友達がいない女子に読んでほしい「ナイルパーチの女子会」柚木麻子

女友達のイメージ

柚木麻子の「ナイルパーチの女子会」を読みました。

友達がいない私は共感するところが多くて、軽くホラーでした。

 

簡単なあらすじ

大手商社に勤める美人で真面目なキャリアウーマン栄利子は、実家暮らしの独身OL。

毎朝誰よりも早く出社し、人気ブログ「おひょうのダメ奥さん日記」を読むことを密かに楽しんでいた。

 

主婦ブロガー翔子は子なし専業主婦で、だらけた日常をブログに綴っている。

気取らない日常を切り取ったブログが人気を博し、書籍化の話が持ち上がるなか、偶然栄利子と知り合う。

 

全く違う世界を生きている二人に共通することは「女友達がいない」ということ。

 

 

「ナイルパーチ」とは

タイトルの「ナイルパーチ」は、アフリカに生息する大型の淡水魚のことで、日本ではスズキの代用魚として輸入されている。

肉食でどう猛なことから、放たれた湖の在来魚を食い尽くし生態系を壊してしまう困ったやつでもある。

日本でいうブラックバスやブルーギルみたいなものなのかな。

このナイルパーチのように、他者を食い尽くす凶暴性を持った女たちの物語です。

 

 

女友達がいることがステータス

ドラマや漫画でも女性が主人公の場合、必ずと言っていいほど「親友」がいる。

お互いの家を行き来して、恋バナをしたり励ましあったり、それがさも当たり前のことのように描かれている。

 

小説の中でも書かれていたけど、10代〜20代の女子って彼氏がいることよりも女友達がいることに重きを置いていて、どれほど仲が良いか、どれほどたくさんの女友達に囲まれているかを無意識に競っている風潮があるような気がする。

 

私が高校生の時にプリクラが流行っていて、女の子同士で交換してたくさん集めてノートに貼っていた。

懐かしのプリ帳。今の高校生もしてるのかな?

 

プリ帳の密かな役割は、一緒に撮る友達がいるアピールだったり、交換できる友達がたくさんいるアピールだったのかもしれない。

 

最近の若い子がやっている「双子コーデ」も、親友がいる自分に優越感を感じているんじゃないのかと思う。「女子会」という言葉にも似たような意味が感じ取れる。

 

否定しているのではなく、私はすごく羨ましい。

### 取り組む課題
1. 「ナイルパーチの女子会」の感想文で、魚として名前が挙げられているものをすべて書き出してください。
2. 「ナイルパーチの女子会」の感想文を、最後の一文の後から書き継いでください。
このあとに続くデータの項目は、感想文とは関係のない別の資料です。

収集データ
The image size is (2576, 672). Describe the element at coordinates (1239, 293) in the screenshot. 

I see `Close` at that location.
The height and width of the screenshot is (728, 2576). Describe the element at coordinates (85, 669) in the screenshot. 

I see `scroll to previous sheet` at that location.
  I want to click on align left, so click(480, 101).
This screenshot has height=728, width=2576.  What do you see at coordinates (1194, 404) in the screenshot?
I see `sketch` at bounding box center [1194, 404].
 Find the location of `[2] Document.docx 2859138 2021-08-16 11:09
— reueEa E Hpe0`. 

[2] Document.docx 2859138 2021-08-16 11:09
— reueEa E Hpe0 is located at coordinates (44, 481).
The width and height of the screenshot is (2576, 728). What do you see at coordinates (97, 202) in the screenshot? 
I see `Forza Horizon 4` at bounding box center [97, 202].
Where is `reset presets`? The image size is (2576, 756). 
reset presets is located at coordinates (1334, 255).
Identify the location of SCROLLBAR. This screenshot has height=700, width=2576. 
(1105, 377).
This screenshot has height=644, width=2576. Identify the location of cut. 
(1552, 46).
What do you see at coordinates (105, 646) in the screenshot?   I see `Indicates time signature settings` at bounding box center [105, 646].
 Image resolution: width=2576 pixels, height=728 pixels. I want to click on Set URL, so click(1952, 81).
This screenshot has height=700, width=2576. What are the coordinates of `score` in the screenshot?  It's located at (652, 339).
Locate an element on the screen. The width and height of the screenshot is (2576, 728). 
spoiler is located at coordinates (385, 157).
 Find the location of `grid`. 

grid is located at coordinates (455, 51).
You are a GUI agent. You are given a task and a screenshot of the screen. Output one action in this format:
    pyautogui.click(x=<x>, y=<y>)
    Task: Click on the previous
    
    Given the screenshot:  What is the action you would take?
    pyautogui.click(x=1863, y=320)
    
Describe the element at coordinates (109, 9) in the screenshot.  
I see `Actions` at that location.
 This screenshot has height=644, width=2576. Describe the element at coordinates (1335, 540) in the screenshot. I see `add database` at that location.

### 課題別の解答
1. ナイルパーチ、スズキ、ブラックバス、ブルーギル

2.
双子コーデとかしてみたいし、オシャレなカフェで時間を忘れてガールズトークに花を咲かせてみたい。

 

主人公の栄利子も私みたいに、そんなキラキラした女友達に憧れて、偶然仲良くなった翔子に執着してしまう。一気に距離感を縮めようとして失敗してしまう。

 

そう、女同士は距離感が難しいのだ。

 

 

ひとりもいいなと思える

物語はおかしな方向に進んでいって、もう友情とかそんなもんじゃない、わけがわからない展開になっていきます。

行動がエスカレートし、二人の生活は少しづつ破綻していく。

まるで、ナイルパーチが湖に放たれたかの様に。

 

全体的にドロドロしていて読了には体力を使いますが、読み終わった後に「友達がいなくても大丈夫」と、少し心が軽くなりました。

女友達は憧れるけど、なぜかちょっと疲れてしまう。

 

登場人物みんな「女友達」をこじらせているから、やっぱり女友達がいない人に読んでほしい作品です。

 

 

この小説で一番衝撃的だったのは、ある登場人物が彼氏と言い争いになって芋けんぴを手の甲に突き刺すところです。ふざけているのかと思った(笑)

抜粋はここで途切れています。